→ **Supplied material**:

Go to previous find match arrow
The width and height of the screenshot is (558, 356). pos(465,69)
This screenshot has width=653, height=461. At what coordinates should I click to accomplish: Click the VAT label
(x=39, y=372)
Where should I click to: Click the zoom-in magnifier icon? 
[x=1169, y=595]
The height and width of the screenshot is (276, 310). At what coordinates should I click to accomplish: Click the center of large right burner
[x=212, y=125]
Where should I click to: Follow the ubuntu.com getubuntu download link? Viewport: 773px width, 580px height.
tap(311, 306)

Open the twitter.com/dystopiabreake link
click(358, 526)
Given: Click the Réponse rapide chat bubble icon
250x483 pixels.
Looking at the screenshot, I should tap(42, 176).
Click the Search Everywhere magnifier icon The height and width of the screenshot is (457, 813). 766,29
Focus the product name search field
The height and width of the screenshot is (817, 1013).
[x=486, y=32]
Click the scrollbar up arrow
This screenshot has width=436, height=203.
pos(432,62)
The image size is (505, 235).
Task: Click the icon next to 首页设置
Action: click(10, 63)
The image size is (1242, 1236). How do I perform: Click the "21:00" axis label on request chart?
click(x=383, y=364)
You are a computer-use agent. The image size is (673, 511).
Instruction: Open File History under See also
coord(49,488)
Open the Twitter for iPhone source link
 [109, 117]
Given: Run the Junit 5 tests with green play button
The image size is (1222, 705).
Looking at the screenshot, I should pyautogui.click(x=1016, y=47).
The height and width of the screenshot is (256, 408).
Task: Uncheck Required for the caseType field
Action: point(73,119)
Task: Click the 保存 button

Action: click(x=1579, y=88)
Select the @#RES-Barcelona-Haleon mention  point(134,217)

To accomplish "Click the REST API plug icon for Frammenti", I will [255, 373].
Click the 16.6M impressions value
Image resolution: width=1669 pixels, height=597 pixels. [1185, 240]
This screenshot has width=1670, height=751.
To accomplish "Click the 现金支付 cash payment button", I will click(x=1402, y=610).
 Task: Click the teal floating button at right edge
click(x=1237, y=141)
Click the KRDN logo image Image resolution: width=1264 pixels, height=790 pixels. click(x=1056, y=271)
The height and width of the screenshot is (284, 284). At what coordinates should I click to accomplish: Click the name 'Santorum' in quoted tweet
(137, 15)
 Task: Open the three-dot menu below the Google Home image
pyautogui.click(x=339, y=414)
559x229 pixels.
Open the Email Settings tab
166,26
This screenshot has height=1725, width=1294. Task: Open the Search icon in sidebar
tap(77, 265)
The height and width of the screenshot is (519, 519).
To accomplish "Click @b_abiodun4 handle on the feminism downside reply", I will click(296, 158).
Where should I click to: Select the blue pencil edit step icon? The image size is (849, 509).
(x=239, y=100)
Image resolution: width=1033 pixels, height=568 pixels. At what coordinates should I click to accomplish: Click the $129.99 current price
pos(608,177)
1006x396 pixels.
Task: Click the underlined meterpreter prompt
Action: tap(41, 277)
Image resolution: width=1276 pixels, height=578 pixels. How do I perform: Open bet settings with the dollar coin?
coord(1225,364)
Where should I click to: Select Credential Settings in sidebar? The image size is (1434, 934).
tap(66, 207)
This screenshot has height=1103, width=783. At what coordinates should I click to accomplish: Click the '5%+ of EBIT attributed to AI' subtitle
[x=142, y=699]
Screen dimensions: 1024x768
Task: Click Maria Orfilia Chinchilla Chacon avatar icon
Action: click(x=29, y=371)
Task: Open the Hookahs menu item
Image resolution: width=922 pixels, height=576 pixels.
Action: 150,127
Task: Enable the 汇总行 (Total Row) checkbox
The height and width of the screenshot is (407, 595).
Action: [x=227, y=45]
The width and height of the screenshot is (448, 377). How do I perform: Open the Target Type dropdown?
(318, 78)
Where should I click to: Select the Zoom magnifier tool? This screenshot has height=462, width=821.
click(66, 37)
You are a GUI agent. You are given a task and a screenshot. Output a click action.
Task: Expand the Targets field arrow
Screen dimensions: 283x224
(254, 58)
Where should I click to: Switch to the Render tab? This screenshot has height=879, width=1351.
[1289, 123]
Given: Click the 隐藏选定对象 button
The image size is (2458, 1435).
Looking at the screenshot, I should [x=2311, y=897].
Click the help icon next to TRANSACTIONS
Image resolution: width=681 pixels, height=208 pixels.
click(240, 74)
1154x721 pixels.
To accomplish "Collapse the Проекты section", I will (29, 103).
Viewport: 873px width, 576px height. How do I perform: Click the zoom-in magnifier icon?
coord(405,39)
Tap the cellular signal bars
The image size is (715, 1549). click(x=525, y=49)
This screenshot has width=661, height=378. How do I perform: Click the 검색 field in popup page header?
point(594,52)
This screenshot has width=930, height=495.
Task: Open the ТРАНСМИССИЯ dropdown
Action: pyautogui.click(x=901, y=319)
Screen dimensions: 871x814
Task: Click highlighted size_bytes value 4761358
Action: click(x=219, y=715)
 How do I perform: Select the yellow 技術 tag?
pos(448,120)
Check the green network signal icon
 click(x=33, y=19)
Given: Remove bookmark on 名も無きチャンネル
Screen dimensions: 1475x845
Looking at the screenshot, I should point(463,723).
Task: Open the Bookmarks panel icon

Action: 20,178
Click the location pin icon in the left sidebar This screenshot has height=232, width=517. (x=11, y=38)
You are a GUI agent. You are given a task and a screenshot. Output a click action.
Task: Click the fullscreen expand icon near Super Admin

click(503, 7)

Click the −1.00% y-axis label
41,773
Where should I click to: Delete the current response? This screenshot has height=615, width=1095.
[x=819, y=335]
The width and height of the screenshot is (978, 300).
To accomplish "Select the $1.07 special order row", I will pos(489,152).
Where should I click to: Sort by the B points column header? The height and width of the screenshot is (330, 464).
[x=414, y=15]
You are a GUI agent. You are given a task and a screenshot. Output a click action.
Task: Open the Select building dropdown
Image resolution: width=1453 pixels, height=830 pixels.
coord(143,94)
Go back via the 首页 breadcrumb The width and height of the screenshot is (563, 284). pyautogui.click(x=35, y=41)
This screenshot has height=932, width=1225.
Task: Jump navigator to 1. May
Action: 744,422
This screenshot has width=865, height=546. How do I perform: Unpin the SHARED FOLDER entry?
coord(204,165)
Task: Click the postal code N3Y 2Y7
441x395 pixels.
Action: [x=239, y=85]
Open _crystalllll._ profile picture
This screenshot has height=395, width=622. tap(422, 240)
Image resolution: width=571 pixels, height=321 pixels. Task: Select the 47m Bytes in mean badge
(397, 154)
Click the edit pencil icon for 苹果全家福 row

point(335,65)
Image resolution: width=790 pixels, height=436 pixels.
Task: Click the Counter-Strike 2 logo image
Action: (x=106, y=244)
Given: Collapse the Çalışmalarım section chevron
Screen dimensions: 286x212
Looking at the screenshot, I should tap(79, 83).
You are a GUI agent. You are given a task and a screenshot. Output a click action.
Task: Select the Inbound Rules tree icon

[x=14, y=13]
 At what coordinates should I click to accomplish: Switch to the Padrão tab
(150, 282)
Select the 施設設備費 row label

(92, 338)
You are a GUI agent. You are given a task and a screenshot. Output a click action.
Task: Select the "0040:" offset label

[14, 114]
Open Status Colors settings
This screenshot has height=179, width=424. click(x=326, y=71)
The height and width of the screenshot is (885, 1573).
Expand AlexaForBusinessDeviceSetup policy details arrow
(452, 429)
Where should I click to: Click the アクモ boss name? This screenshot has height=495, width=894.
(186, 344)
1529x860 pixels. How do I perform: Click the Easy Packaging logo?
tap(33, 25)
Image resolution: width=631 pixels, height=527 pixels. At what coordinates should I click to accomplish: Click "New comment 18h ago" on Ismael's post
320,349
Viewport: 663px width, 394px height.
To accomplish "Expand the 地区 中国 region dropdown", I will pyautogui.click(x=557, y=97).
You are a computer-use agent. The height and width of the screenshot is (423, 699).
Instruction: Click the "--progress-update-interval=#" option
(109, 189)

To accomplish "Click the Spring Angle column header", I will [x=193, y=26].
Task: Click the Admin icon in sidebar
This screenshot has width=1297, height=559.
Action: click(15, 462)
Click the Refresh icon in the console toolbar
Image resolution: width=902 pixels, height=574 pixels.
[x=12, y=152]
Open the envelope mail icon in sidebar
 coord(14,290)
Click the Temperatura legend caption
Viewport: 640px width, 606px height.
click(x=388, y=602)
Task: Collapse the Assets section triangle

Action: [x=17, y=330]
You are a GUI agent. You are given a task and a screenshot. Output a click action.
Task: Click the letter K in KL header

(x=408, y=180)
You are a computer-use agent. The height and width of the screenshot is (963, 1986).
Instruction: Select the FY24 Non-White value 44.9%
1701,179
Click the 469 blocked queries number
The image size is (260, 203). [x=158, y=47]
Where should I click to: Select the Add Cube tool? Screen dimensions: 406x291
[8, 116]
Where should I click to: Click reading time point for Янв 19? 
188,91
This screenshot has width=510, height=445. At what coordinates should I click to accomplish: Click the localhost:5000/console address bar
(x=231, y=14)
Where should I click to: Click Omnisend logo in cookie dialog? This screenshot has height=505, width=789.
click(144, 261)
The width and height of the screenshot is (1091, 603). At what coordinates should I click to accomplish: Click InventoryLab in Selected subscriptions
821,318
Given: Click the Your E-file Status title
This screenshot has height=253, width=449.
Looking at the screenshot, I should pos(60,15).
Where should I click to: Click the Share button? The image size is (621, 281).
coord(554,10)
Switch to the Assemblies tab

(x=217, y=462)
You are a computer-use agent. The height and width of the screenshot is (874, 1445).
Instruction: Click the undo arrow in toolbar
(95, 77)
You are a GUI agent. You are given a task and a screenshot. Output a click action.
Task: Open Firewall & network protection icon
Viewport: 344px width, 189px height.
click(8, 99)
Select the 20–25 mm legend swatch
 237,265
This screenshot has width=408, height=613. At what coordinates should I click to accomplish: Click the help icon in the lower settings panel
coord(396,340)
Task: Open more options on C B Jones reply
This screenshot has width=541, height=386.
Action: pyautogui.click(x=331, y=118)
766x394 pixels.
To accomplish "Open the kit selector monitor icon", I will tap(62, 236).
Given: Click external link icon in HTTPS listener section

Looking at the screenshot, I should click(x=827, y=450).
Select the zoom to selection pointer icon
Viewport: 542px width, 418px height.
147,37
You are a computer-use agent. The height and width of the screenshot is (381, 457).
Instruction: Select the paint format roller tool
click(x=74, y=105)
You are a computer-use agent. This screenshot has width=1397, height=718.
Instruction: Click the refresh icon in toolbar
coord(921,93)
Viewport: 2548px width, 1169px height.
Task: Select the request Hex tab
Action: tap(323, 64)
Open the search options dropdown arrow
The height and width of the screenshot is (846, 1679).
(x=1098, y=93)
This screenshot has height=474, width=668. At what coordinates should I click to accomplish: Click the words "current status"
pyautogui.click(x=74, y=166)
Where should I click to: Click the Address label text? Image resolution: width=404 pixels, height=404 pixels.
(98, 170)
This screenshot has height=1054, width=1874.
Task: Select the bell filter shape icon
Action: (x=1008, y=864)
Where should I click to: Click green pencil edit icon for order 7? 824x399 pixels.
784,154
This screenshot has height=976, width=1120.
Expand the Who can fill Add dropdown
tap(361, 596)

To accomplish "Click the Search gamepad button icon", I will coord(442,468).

→ **Exercise objective**:
Copy the stretch of rows from the line containing "will [x=193, y=26]." through the line containing "click(x=388, y=602)", reproducing each line unchanged.

→ **Solution to the problem**:
To accomplish "Click the Spring Angle column header", I will [x=193, y=26].
Task: Click the Admin icon in sidebar
This screenshot has width=1297, height=559.
Action: click(15, 462)
Click the Refresh icon in the console toolbar
Image resolution: width=902 pixels, height=574 pixels.
[x=12, y=152]
Open the envelope mail icon in sidebar
 coord(14,290)
Click the Temperatura legend caption
Viewport: 640px width, 606px height.
click(x=388, y=602)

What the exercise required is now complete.